**TASK DESCRIPTION**:
Once the images are set aside, print the remaining lines below exactly.

"""

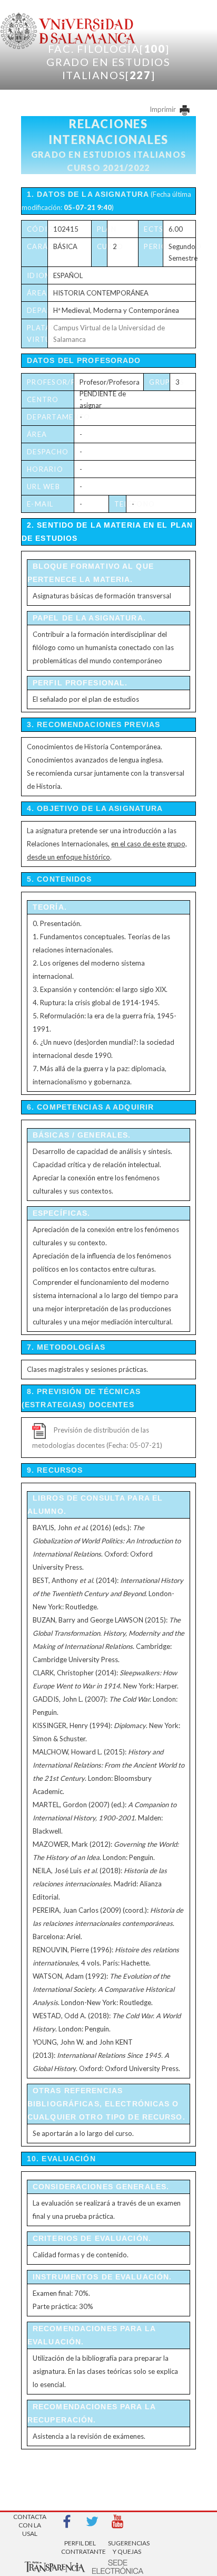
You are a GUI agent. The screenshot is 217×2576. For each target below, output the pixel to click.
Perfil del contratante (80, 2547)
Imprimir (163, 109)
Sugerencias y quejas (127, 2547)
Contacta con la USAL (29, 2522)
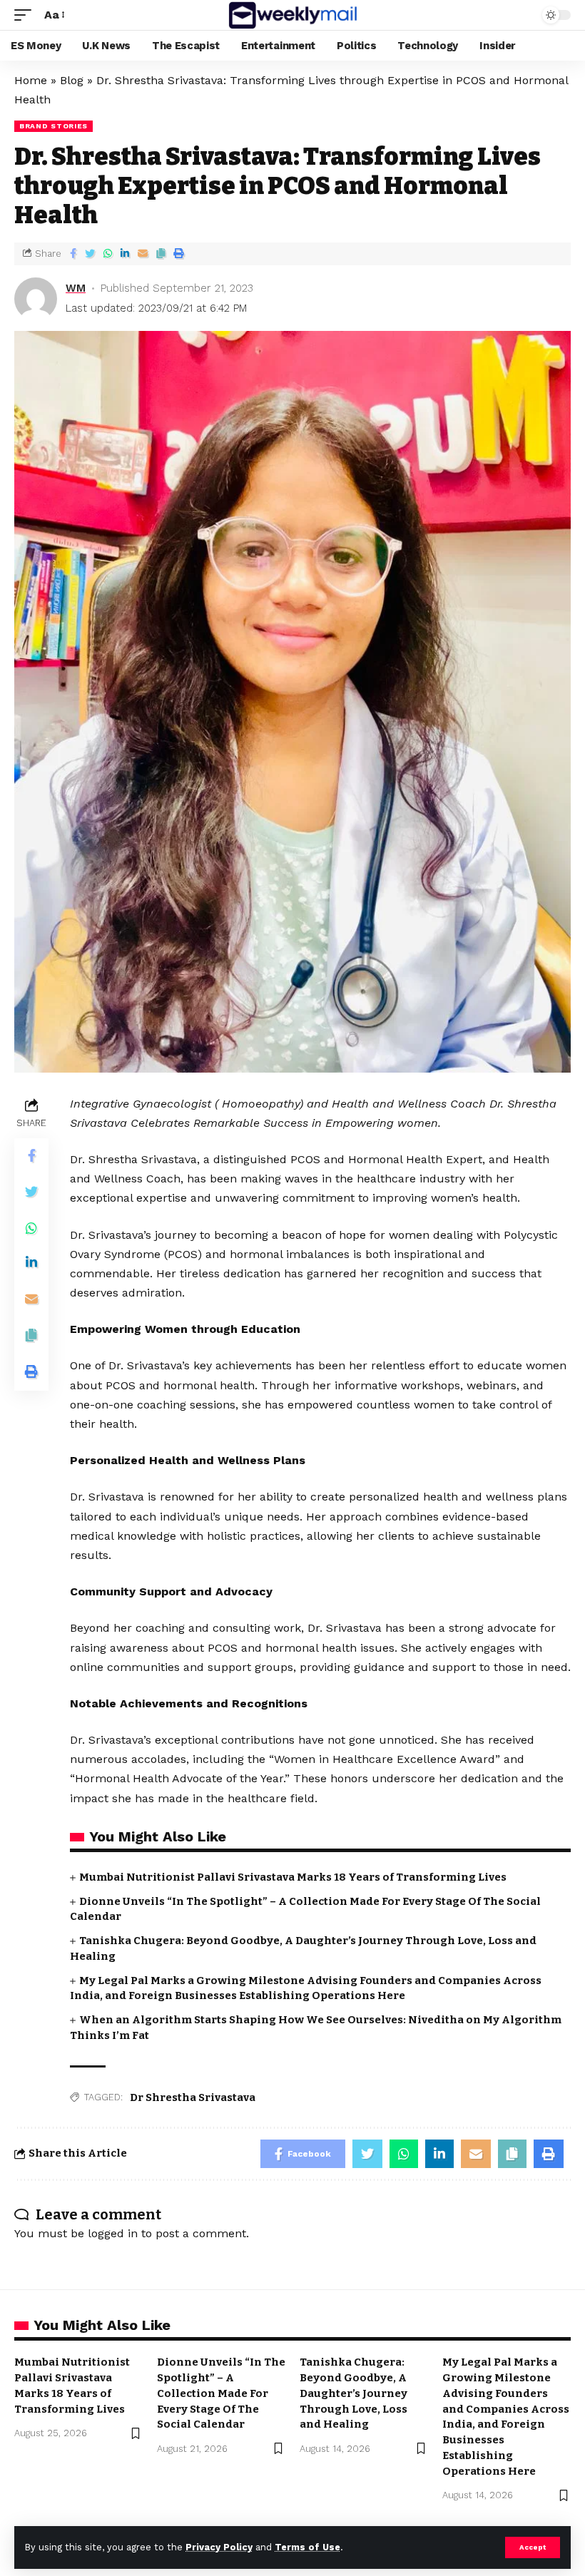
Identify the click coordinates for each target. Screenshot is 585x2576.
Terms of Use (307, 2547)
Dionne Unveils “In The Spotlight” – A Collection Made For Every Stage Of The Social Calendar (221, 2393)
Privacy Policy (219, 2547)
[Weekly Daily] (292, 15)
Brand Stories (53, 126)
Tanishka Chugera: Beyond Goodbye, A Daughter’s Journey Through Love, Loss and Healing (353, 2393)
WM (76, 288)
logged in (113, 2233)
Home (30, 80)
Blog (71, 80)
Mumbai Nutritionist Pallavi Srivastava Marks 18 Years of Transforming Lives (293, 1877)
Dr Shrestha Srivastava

"""

**RESPONSE FOR THIS EXERCISE**:
You are a GUI agent. The screenshot is 217×2576. For each target below, output the pixel to click.
Perfil del contratante (80, 2547)
Imprimir (163, 109)
Sugerencias y quejas (127, 2547)
Contacta con la USAL (29, 2522)
Identify the click coordinates for each target. Screenshot is 585x2576.
Terms of Use (307, 2547)
Dionne Unveils “In The Spotlight” – A Collection Made For Every Stage Of The Social Calendar (221, 2393)
Privacy Policy (219, 2547)
[Weekly Daily] (292, 15)
Brand Stories (53, 126)
Tanishka Chugera: Beyond Goodbye, A Daughter’s Journey Through Love, Loss and Healing (353, 2393)
WM (76, 288)
logged in (113, 2233)
Home (30, 80)
Blog (71, 80)
Mumbai Nutritionist Pallavi Srivastava Marks 18 Years of Transforming Lives (293, 1877)
Dr Shrestha Srivastava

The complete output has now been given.